The Daily Agenda for Wednesday, February 13
February 13th, 2013
Grant Wood: 1891. Born a few miles outside of Anamosa, Iowa, the great expanse of the upper great plains and the solid simplicity of its people would always be near to his heart. He studied at the Art Institute in Chicago, and from 1920 to 1928, he made four trips to Europe where he studied Impressionism and Post-Impressionist styles of painting, but his heat never strayed far Iowa, nor did his style stray from simplicity and directness which are the bedrock of Iowa’s people. His style became known as Regionalism, which depicted rural American themes in a style which recalled the severe Calvinism of Northern Renaissance paintings.
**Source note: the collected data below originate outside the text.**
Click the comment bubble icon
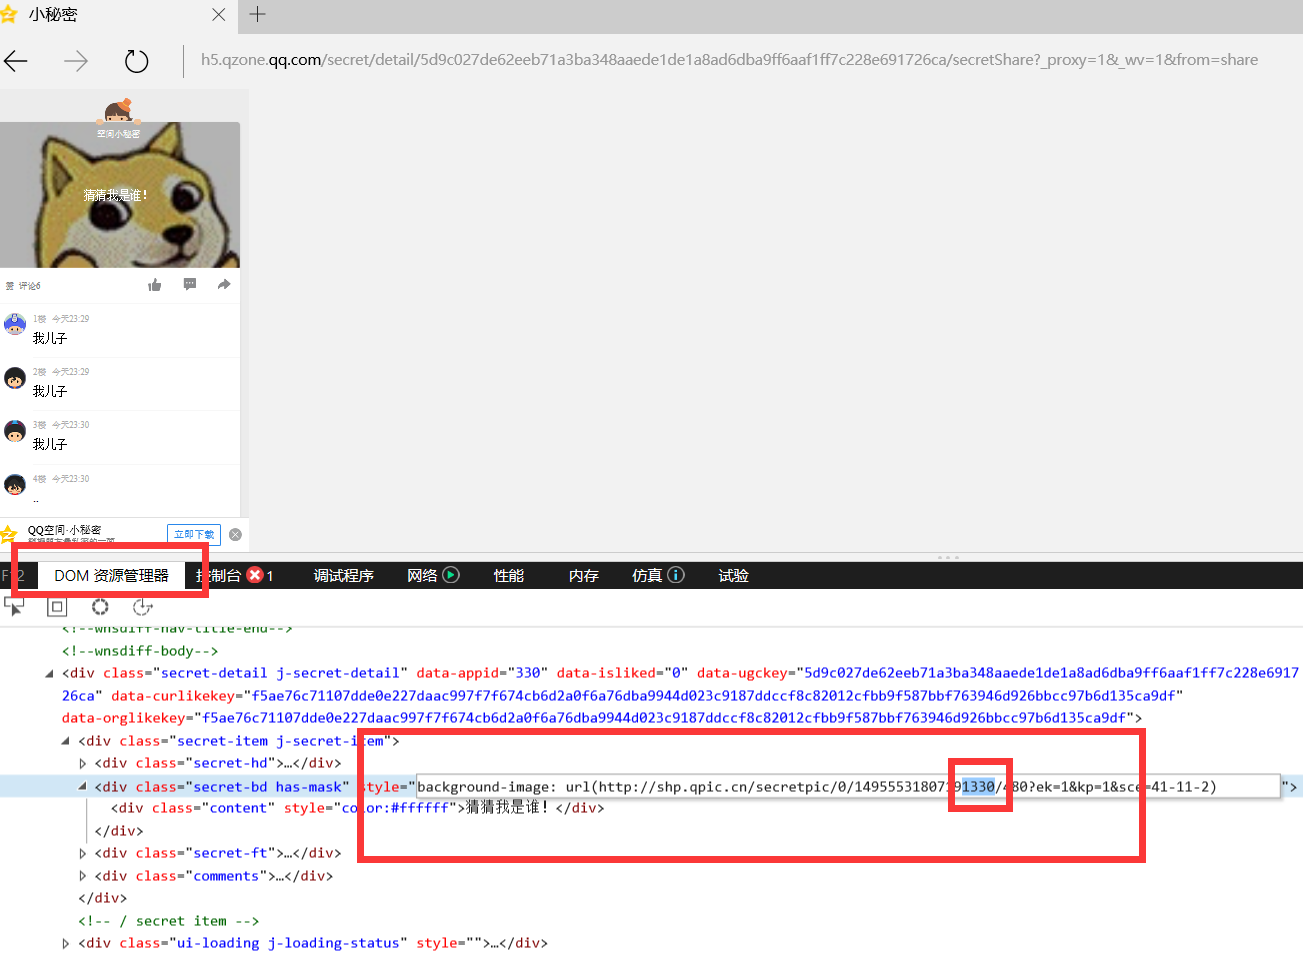 (190, 285)
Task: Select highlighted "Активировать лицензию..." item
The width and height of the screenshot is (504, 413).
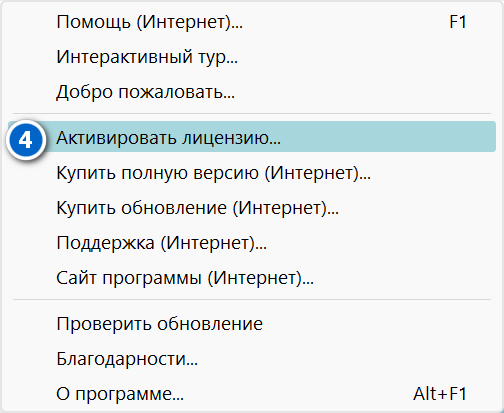Action: (x=252, y=137)
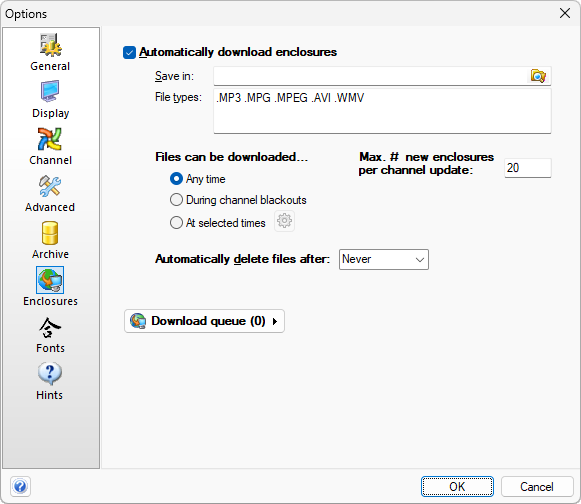Uncheck Automatically download enclosures
581x504 pixels.
(129, 53)
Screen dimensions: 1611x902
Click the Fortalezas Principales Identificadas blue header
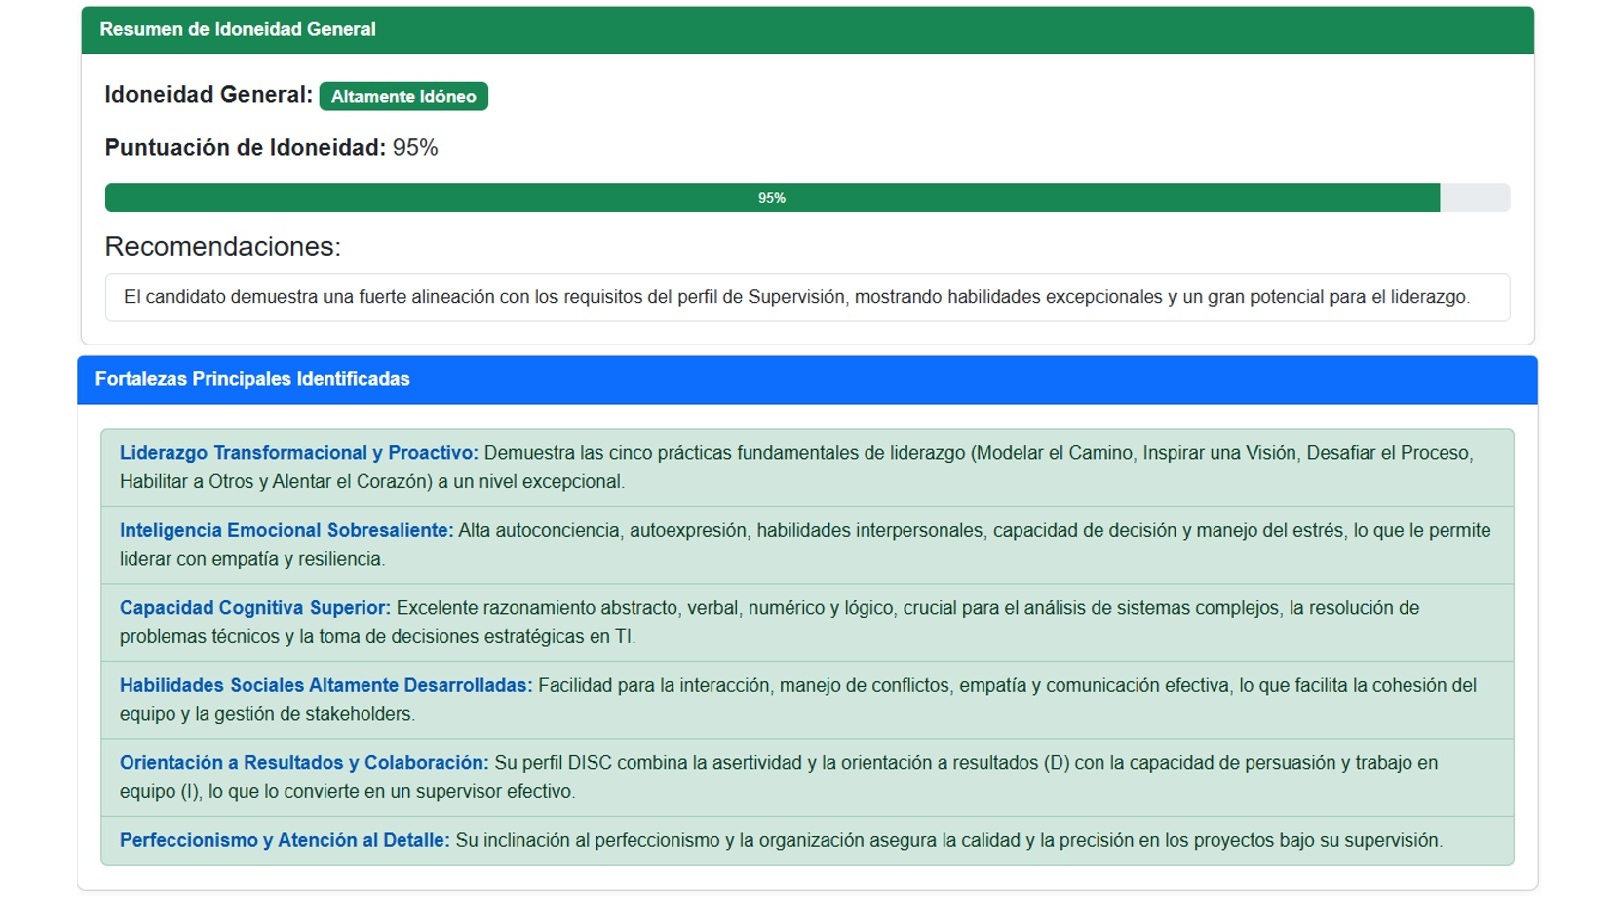pyautogui.click(x=252, y=379)
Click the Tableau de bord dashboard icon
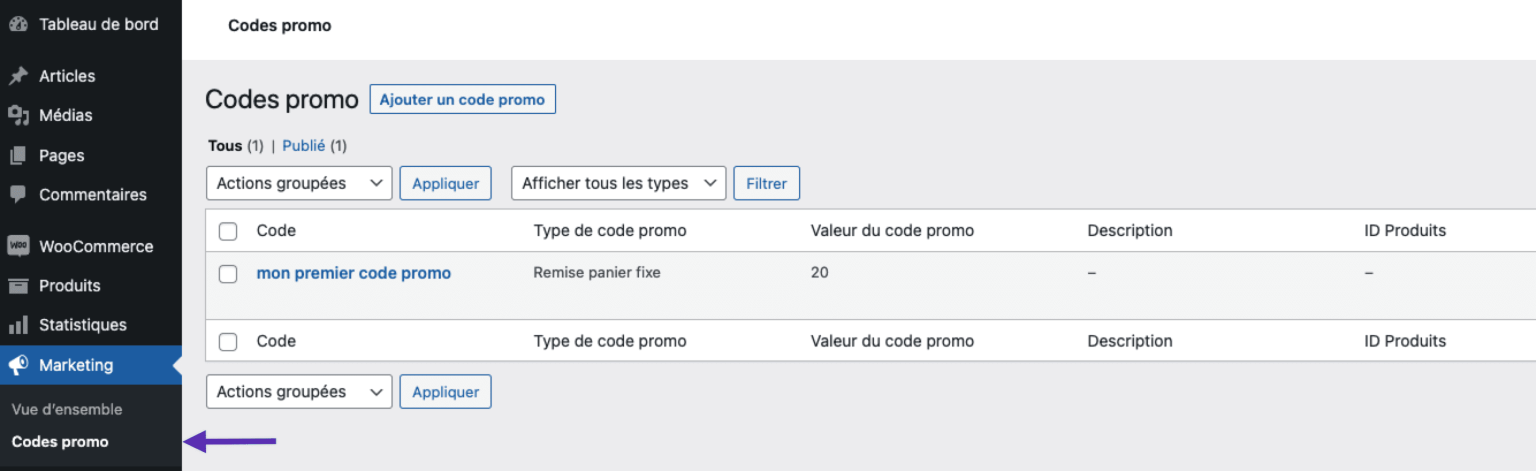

This is best exemplified in his iconic 1930 painting American Gothic, perhaps among the best known, best loved, and best parodied of American paintings. Art critics, at least those who assumed the painting was meant to be satire of small-town life, praised it. When a copy was printed in the Cedar Rapids Gazette, locals denounced their depiction as “pinched, grim-faced, puritanical Bible-thumpers.” Wood himself defended the painting as simply a a depiction of the American pioneer spirit. He also became a vocal critic of modernist trends and the dominance of the East coast art world. No other American artist before or since has earned such national fame without ever showing his work in New York.
In 1932, he founded the Stone City Art Colony to help other artists get through the Great Depression, and from 1934 to 1941 he taught at the University of Iowa’s School of Art, where his teaching career was very nearly derailed over accusations that Wood was gay. The only report that contains the complete details of those accusations was buried in a time capsule of the Art and Art History Building in 1934, and the details will remain hidden until the cornerstone is opened some twenty years from now. New allegations arose in 1941 when university colleagues, most of whom embraced the European trends that Wood so clearly disdained, tried to get Wood removed from the faculty. Their accusations centered around a very brief marriage that ended in divorce in 1938 and the handsome young roommates who lived in his home. When a reporter from Time came sniffing, the university president managed to get the story spiked, and reorganized the Art Department so that Wood would be placed in an entirely separate division and away from his detractors. But before Wood could resume teaching, he was diagnosed with pancreatic cancer and died in February 12, 1942.
Most biographies which have come out since Wood’s death have either avoided his homosexuality or dismissed it. Tripp Evans’s 2010 Grant Wood: A Life changes that by delving into previously unreleased documents and taking a closer look at Wood’s highly symbolic paintings, some of which toy with cross-gender depictions.